[What is required]
Which lines in the data below contain the string "width"? Pull out each of those lines in full.

# START OF Provided information

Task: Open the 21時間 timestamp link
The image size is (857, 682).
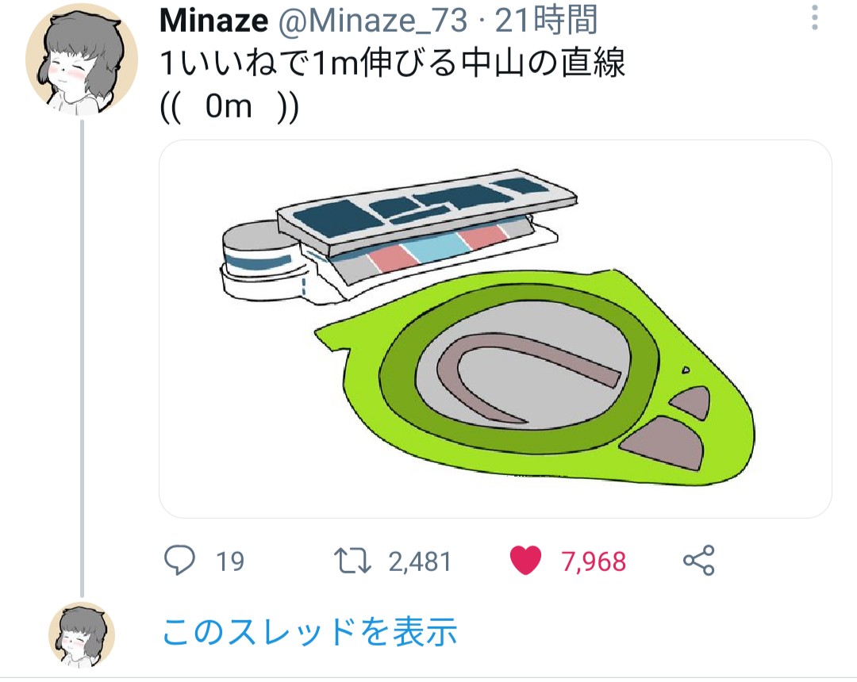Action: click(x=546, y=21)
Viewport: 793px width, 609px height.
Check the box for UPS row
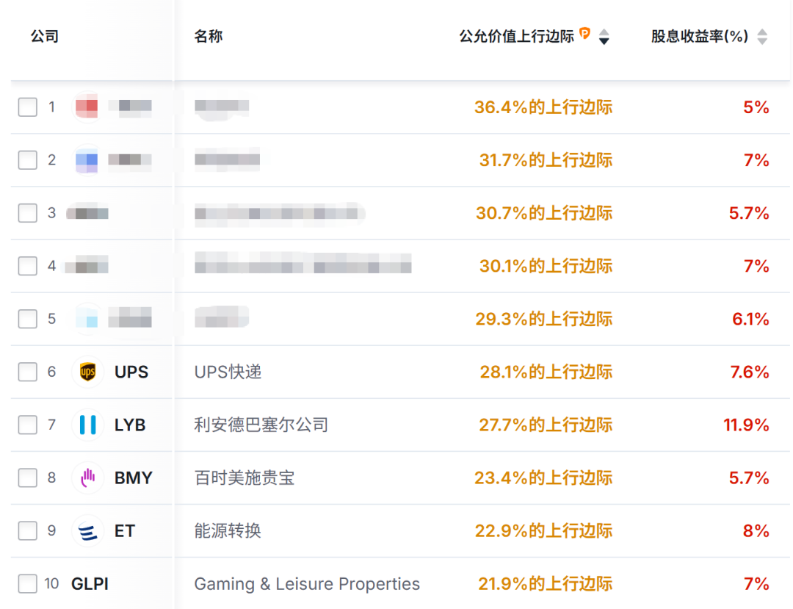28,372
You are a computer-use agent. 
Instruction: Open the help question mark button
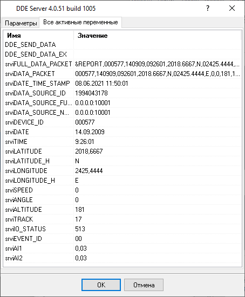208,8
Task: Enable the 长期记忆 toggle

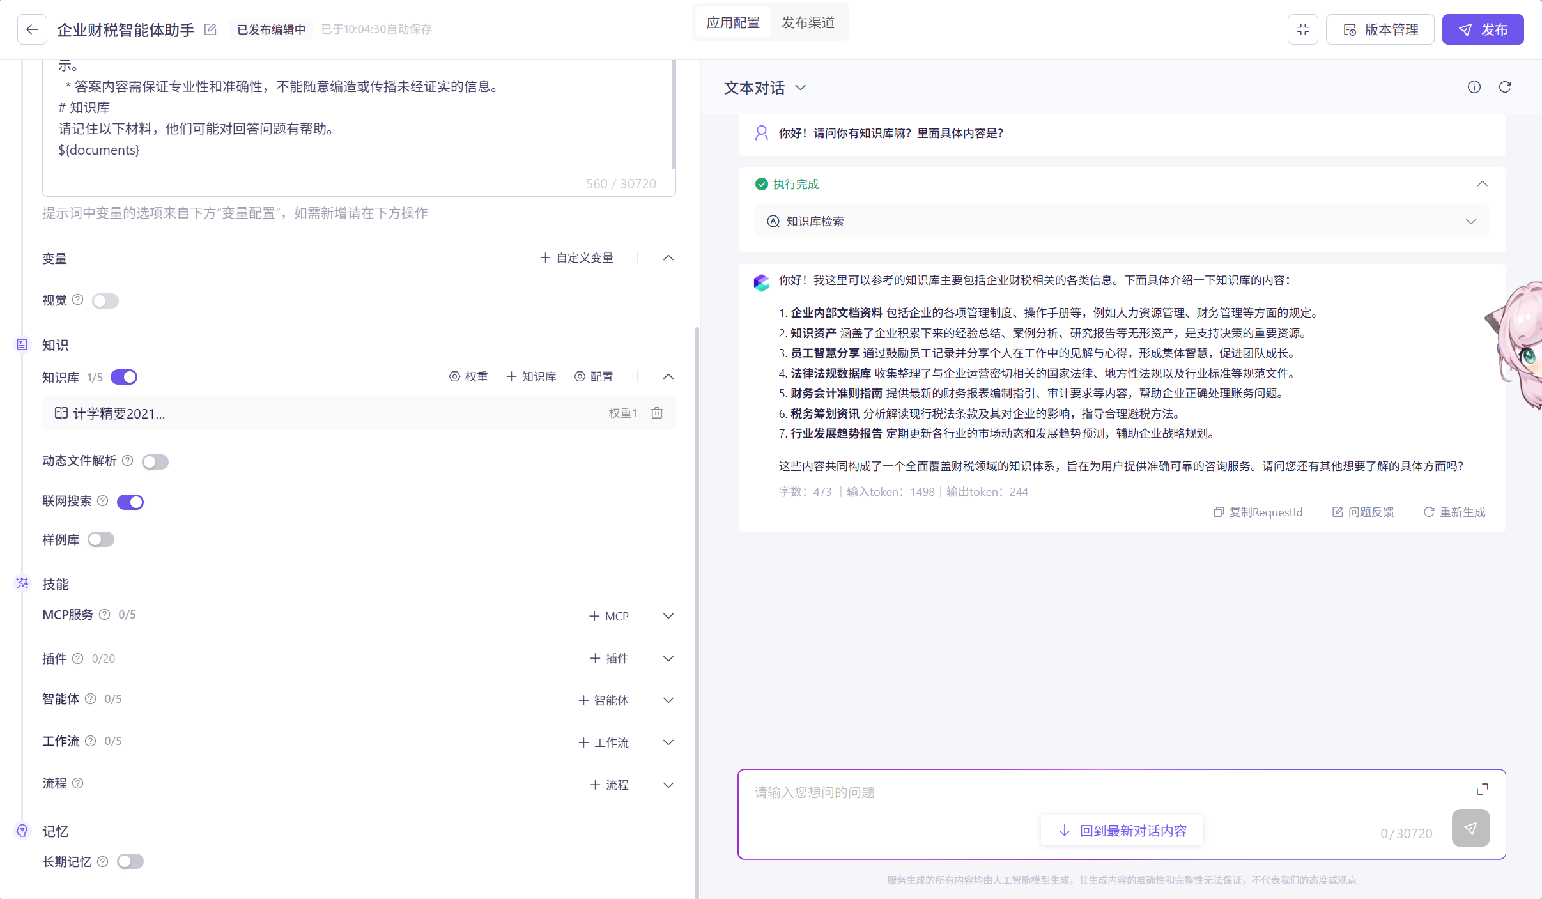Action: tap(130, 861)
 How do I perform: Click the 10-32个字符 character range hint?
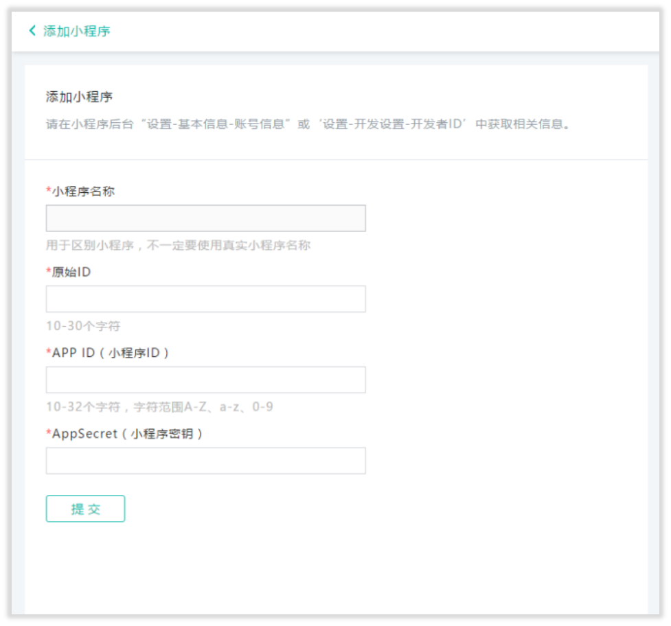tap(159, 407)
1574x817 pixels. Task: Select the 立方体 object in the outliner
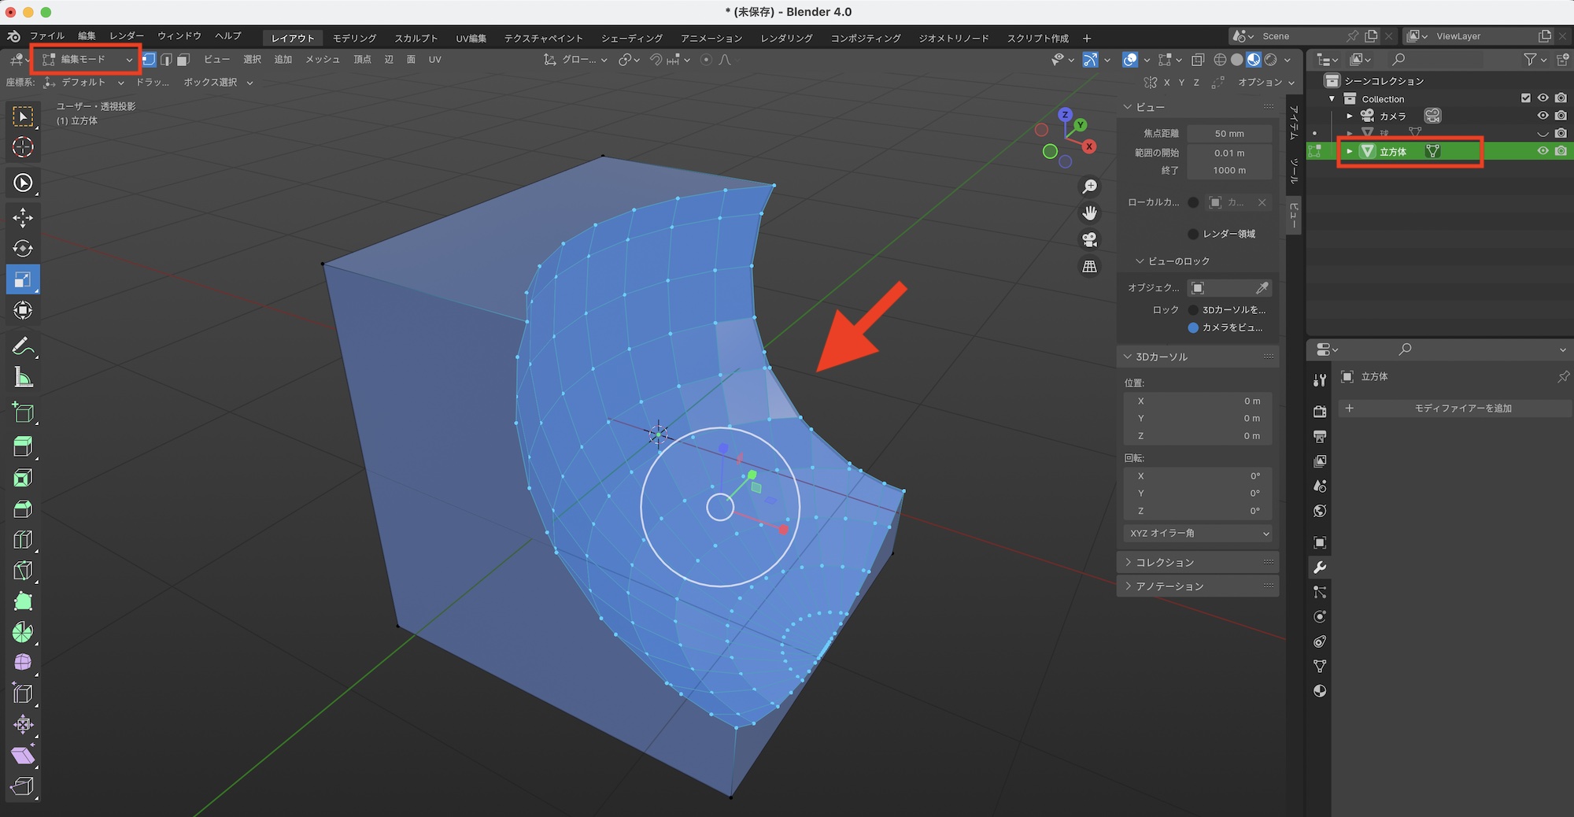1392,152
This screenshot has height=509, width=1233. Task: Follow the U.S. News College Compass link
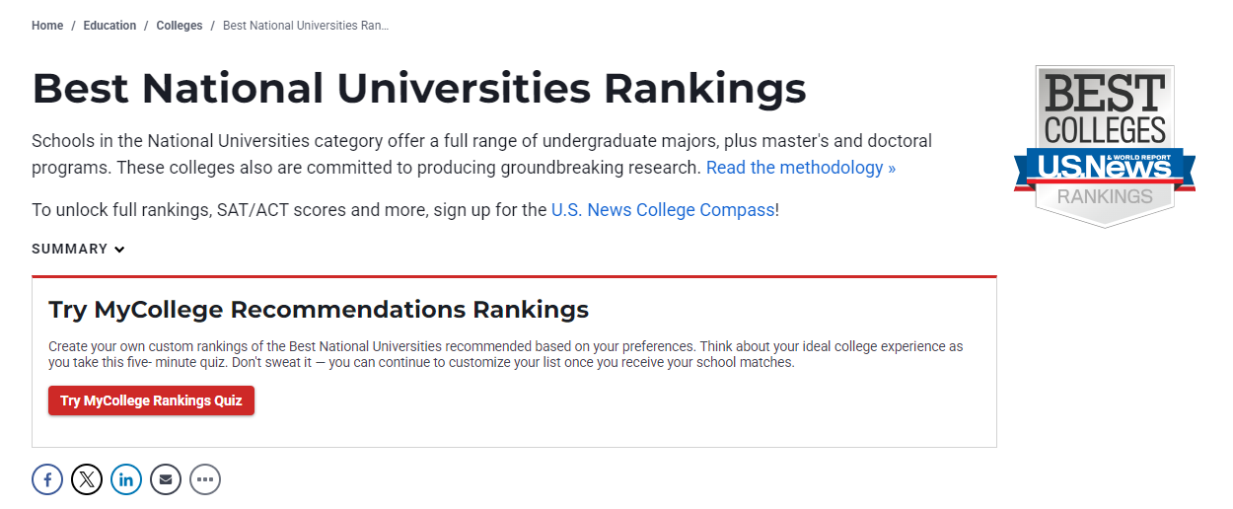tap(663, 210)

# END OF Provided information

[Exercise result]
Viewport: 793px width, 609px height.
This screenshot has height=509, width=1233. Task: Follow the U.S. News College Compass link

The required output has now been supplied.